RICHMOND — As he surveyed practice on Day 2 of training camp, former Redskins quarterback Joe Theismann was convinced that Mike Shanahan did Robert Griffin III a favor by benching him with three games remaining in a season gone horribly awry.
In short, Theismann liked what he saw of Griffin’s work during Friday morning’s session — struck particularly by the quarterback’s sure-footed ease of movement.
“I think Mike wanted Robert to be able to have an off-season and be healthy,” said Theismann, 64, who led the Redskins to victory in Super Bowl XVII. “And that’s exactly what he has done. He’s moving better. He’s more fluid than he was certainly a year ago. I think he’s moving better than he did as a rookie.”

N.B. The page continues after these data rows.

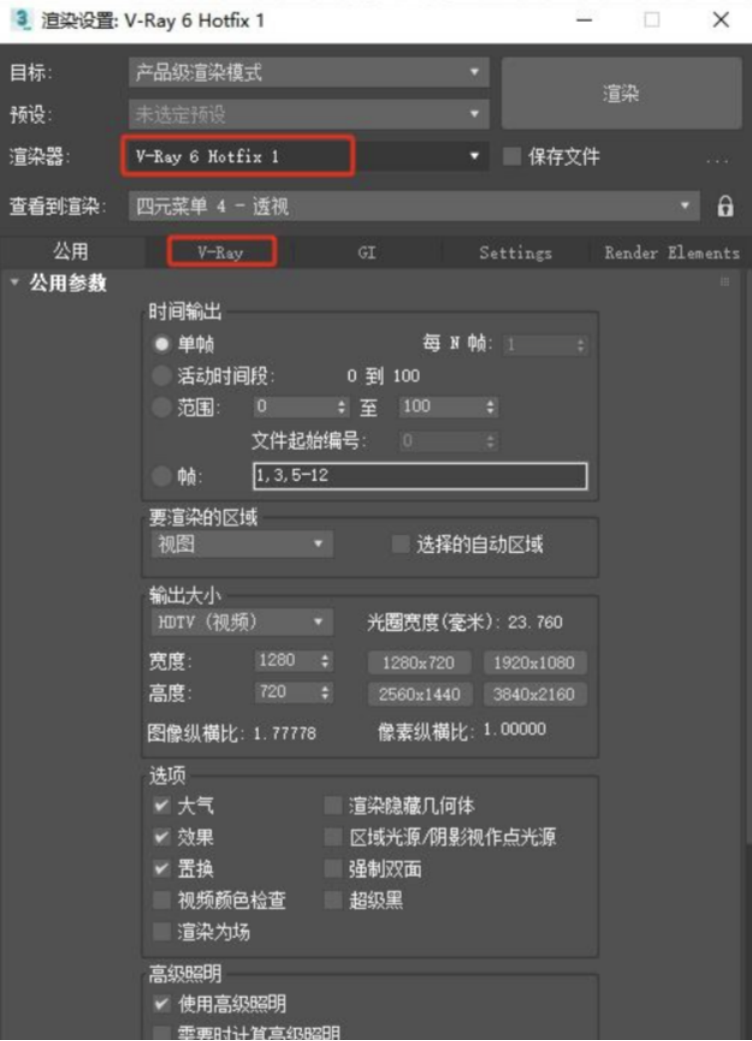Click the width spinner arrows next to 1280
The height and width of the screenshot is (1041, 752).
click(x=325, y=661)
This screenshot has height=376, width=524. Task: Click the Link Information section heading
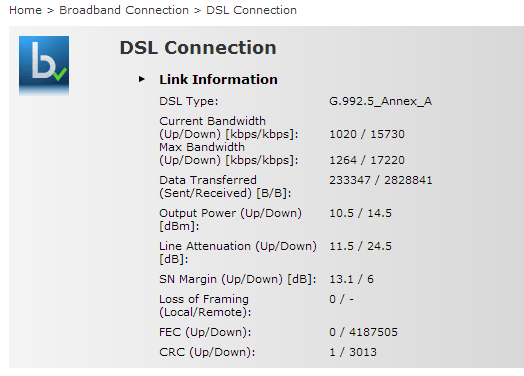(218, 80)
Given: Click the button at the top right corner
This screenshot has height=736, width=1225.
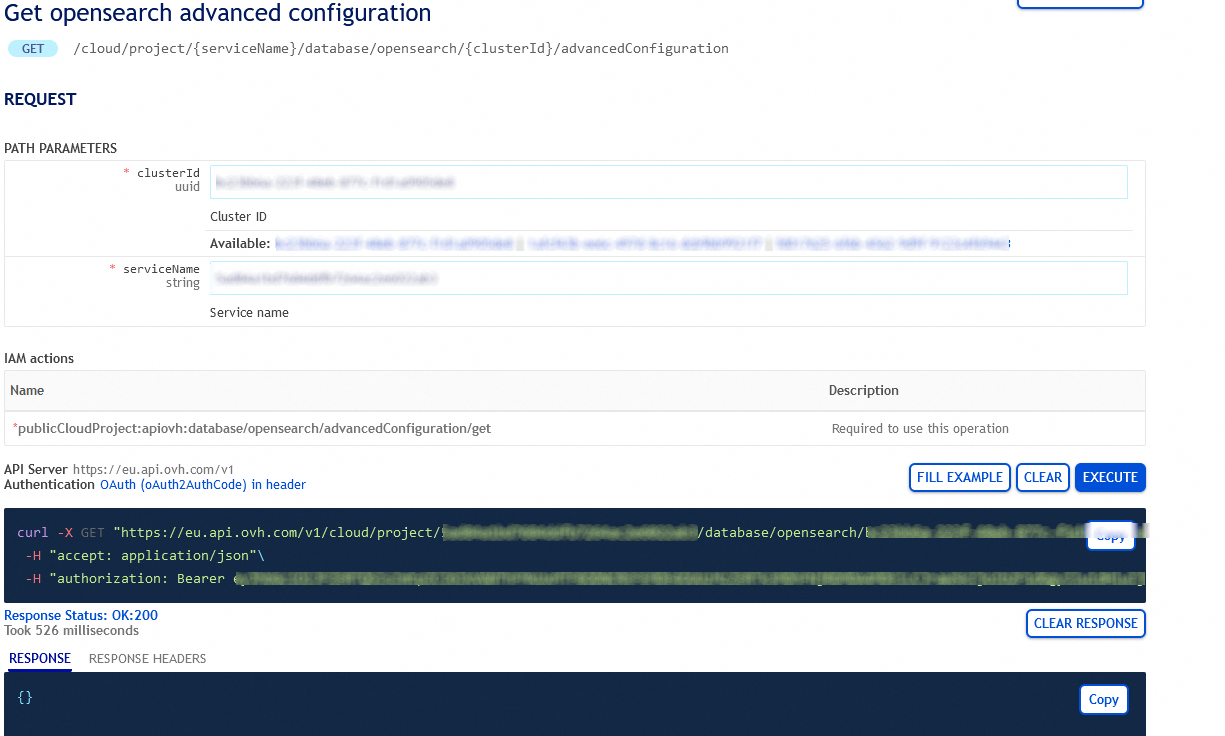Looking at the screenshot, I should pos(1080,4).
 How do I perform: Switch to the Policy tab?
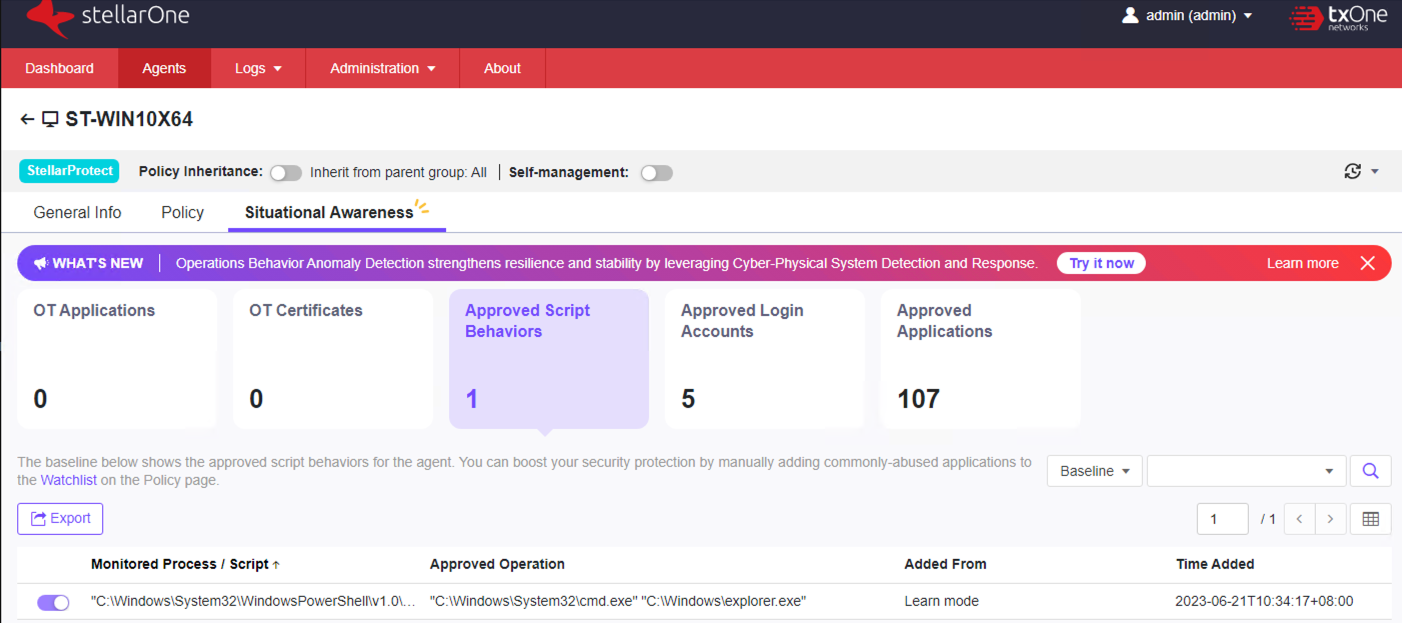(182, 212)
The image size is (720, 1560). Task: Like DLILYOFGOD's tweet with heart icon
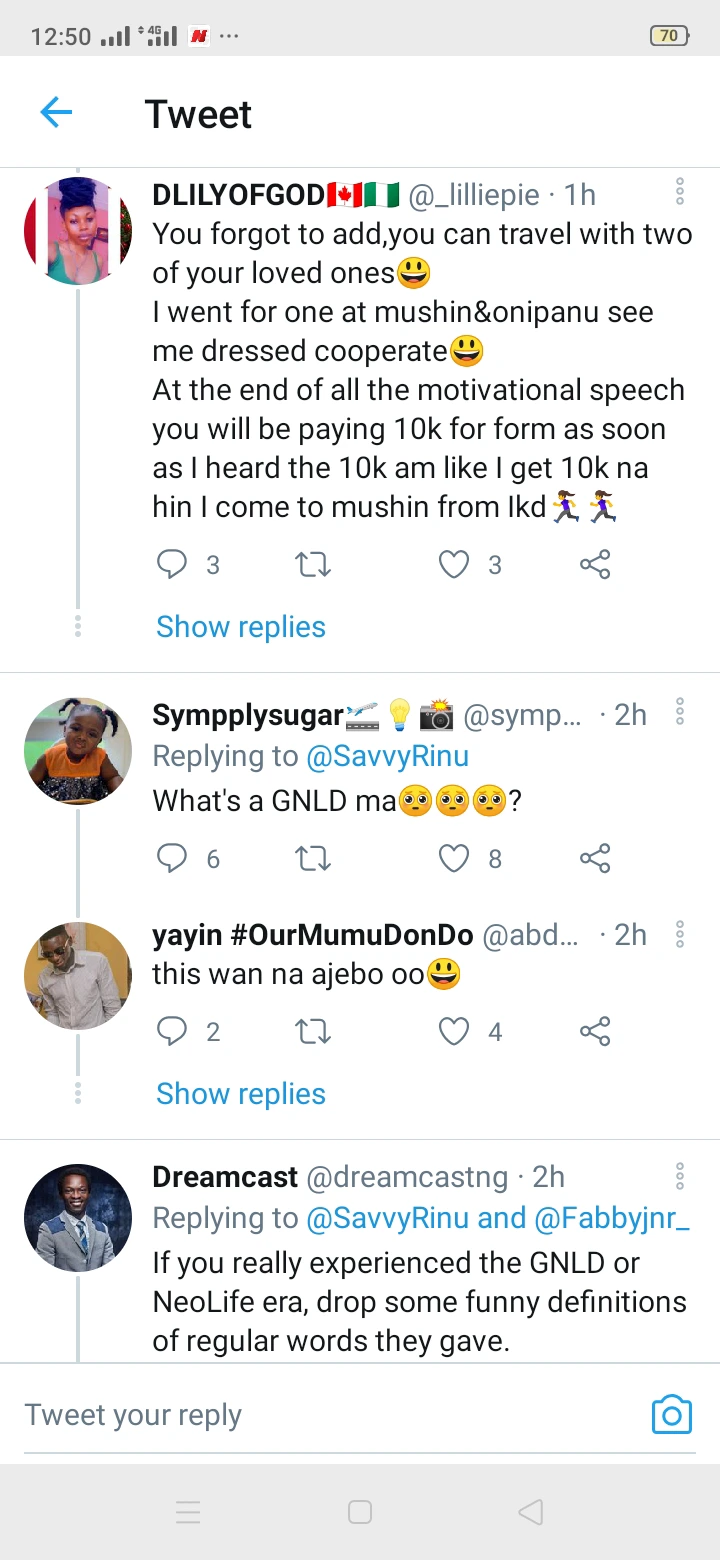pyautogui.click(x=454, y=565)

Theismann spoke from the vantage point of a two-time Pro Bowler as well as a quarterback who suffered a catastrophic leg injury — more gruesome even than what knocked Griffin out of the NFC playoff game against Seattle on Jan. 6, 2013. His occurred nearly 30 years ago, during a Monday Night Football game against the New York Giants at RFK Stadium in November 1985, when a hit from linebacker Lawrence Taylor snapped his lower right leg like a twig.
Theismann tried returning to football, but his pro career was over.
“When anybody gets hurt, you try and accommodate — physically and mentally,” Theismann said. “I found out when I broke my right leg, and I tried to come back, I developed soreness in my arm that I never had before because my arm was trying to make up for the lack of power in my leg.
“So in Robert’s case, when you have a bad right knee, it’s your push-off leg, so all the sudden if it’s not 100 percent, and you don’t feel and believe it’s 100 percent, you start changing your delivery a little bit and then it starts to compound itself. Then, with the losses we had — and one thing after another, after another — the entire house of cards collapsed last year for this football team.”
Last season’s Redskins finished 3-13 (3-10 under Griffin) and dead last in the NFC East just one year after winning the division.
With Griffin seemingly healthy, Theismann said he’s cautiously optimistic about the team’s fortunes this season.
He predicts the biggest gains on special teams — “horrific a year ago,” Theismann noted — under the unit’s new coordinator, Ben Kotwica. The defense, in its fifth season under Jim Haslett, should have the continuity to carry the team until the retooled offense catches up. And Griffin, surrounded by an upgraded receiving corps, ought to be able to get rid of the ball more quickly, he noted, which should help with his protection.
“I think he’s much more understanding of his value being on the field as opposed to not being on the field,” Theismann said.